» TASK OBJECTIVE: Indicate how many lines in the listing below contain the word "will". No other output is permitted.

» DATASET EXCERPTS:
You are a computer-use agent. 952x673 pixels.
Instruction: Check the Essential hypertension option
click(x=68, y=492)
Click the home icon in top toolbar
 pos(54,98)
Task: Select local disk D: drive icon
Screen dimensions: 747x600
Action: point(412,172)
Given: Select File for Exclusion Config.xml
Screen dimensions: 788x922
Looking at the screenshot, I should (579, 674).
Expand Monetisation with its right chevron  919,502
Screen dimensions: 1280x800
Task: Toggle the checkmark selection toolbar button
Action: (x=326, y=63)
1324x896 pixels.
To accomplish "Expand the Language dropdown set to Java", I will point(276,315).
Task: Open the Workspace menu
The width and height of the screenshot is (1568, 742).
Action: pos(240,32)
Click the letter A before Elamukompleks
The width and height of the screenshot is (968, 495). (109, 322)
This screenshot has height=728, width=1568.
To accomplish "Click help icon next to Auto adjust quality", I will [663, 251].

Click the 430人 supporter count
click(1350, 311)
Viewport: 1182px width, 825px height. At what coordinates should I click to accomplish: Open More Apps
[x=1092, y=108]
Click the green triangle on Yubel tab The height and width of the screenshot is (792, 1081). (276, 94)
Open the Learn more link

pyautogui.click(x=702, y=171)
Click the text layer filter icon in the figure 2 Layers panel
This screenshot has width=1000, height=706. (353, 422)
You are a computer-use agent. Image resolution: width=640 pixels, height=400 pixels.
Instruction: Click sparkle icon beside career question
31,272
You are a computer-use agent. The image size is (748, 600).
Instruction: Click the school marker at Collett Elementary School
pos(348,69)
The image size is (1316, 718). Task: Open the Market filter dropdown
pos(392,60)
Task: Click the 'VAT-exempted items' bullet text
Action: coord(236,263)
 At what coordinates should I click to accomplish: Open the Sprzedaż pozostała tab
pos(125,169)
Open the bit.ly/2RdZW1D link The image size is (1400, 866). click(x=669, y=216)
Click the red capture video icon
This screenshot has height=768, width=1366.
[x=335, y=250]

» EXPECTED ANSWER: 2